═══ EXCERPTED RECORDS ═══
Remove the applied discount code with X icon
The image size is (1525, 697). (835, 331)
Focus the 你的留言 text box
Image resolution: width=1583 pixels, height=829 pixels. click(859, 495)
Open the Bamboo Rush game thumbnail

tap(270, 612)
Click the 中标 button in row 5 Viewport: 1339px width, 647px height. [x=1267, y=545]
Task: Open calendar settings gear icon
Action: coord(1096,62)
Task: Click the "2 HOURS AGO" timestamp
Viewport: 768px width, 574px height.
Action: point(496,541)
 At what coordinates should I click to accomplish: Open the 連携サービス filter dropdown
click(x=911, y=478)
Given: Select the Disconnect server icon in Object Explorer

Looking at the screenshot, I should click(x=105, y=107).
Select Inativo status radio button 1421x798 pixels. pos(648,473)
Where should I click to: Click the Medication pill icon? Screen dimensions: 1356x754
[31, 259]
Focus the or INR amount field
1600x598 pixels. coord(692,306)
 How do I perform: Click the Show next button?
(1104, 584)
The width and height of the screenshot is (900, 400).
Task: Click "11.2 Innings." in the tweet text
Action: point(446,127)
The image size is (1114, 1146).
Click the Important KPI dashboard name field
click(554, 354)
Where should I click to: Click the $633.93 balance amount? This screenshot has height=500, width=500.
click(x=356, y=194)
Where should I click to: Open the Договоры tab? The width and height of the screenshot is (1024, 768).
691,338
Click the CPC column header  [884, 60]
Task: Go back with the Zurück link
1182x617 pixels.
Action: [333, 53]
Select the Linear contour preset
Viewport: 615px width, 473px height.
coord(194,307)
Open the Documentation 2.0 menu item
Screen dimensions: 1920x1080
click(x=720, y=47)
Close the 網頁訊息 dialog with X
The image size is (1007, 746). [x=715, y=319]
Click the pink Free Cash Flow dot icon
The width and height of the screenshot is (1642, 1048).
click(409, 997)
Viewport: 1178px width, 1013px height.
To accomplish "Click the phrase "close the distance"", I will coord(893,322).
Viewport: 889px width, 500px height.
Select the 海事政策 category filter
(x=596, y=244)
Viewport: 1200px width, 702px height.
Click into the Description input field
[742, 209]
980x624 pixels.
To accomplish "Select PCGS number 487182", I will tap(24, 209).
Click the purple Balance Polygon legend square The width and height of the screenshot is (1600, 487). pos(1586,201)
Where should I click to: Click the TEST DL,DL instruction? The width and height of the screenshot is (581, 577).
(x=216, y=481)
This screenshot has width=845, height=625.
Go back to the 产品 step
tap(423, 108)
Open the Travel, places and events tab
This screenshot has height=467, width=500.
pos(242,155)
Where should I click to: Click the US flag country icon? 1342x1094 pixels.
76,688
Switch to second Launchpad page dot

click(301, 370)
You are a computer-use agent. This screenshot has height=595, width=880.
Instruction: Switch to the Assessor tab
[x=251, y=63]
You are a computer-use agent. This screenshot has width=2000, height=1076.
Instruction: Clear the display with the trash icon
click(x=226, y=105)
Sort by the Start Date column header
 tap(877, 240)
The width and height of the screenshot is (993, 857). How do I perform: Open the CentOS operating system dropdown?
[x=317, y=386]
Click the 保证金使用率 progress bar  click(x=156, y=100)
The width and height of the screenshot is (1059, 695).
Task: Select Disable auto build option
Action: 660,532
═══
WHAT YOU SHOULD DO:
Copy out every one of the records above word for word, leaving nothing out and changing nothing.

ANSWER TO THIS PROBLEM:
Remove the applied discount code with X icon
The image size is (1525, 697). (835, 331)
Focus the 你的留言 text box
Image resolution: width=1583 pixels, height=829 pixels. click(859, 495)
Open the Bamboo Rush game thumbnail

tap(270, 612)
Click the 中标 button in row 5 Viewport: 1339px width, 647px height. [x=1267, y=545]
Task: Open calendar settings gear icon
Action: coord(1096,62)
Task: Click the "2 HOURS AGO" timestamp
Viewport: 768px width, 574px height.
Action: point(496,541)
 At what coordinates should I click to accomplish: Open the 連携サービス filter dropdown
click(x=911, y=478)
Given: Select the Disconnect server icon in Object Explorer

Looking at the screenshot, I should click(x=105, y=107).
Select Inativo status radio button 1421x798 pixels. pos(648,473)
Where should I click to: Click the Medication pill icon? Screen dimensions: 1356x754
[31, 259]
Focus the or INR amount field
1600x598 pixels. coord(692,306)
 How do I perform: Click the Show next button?
(1104, 584)
The width and height of the screenshot is (900, 400).
Task: Click "11.2 Innings." in the tweet text
Action: point(446,127)
The image size is (1114, 1146).
Click the Important KPI dashboard name field
click(554, 354)
Where should I click to: Click the $633.93 balance amount? This screenshot has height=500, width=500.
click(x=356, y=194)
Where should I click to: Open the Договоры tab? The width and height of the screenshot is (1024, 768).
691,338
Click the CPC column header  [884, 60]
Task: Go back with the Zurück link
1182x617 pixels.
Action: [333, 53]
Select the Linear contour preset
Viewport: 615px width, 473px height.
coord(194,307)
Open the Documentation 2.0 menu item
Screen dimensions: 1920x1080
click(x=720, y=47)
Close the 網頁訊息 dialog with X
The image size is (1007, 746). [x=715, y=319]
Click the pink Free Cash Flow dot icon
The width and height of the screenshot is (1642, 1048).
click(409, 997)
Viewport: 1178px width, 1013px height.
To accomplish "Click the phrase "close the distance"", I will coord(893,322).
Viewport: 889px width, 500px height.
Select the 海事政策 category filter
(x=596, y=244)
Viewport: 1200px width, 702px height.
Click into the Description input field
[742, 209]
980x624 pixels.
To accomplish "Select PCGS number 487182", I will tap(24, 209).
Click the purple Balance Polygon legend square The width and height of the screenshot is (1600, 487). pos(1586,201)
Where should I click to: Click the TEST DL,DL instruction? The width and height of the screenshot is (581, 577).
(x=216, y=481)
This screenshot has width=845, height=625.
Go back to the 产品 step
tap(423, 108)
Open the Travel, places and events tab
This screenshot has height=467, width=500.
pos(242,155)
Where should I click to: Click the US flag country icon? 1342x1094 pixels.
76,688
Switch to second Launchpad page dot

click(301, 370)
You are a computer-use agent. This screenshot has height=595, width=880.
Instruction: Switch to the Assessor tab
[x=251, y=63]
You are a computer-use agent. This screenshot has width=2000, height=1076.
Instruction: Clear the display with the trash icon
click(x=226, y=105)
Sort by the Start Date column header
 tap(877, 240)
The width and height of the screenshot is (993, 857). How do I perform: Open the CentOS operating system dropdown?
[x=317, y=386]
Click the 保证金使用率 progress bar  click(x=156, y=100)
The width and height of the screenshot is (1059, 695).
Task: Select Disable auto build option
Action: 660,532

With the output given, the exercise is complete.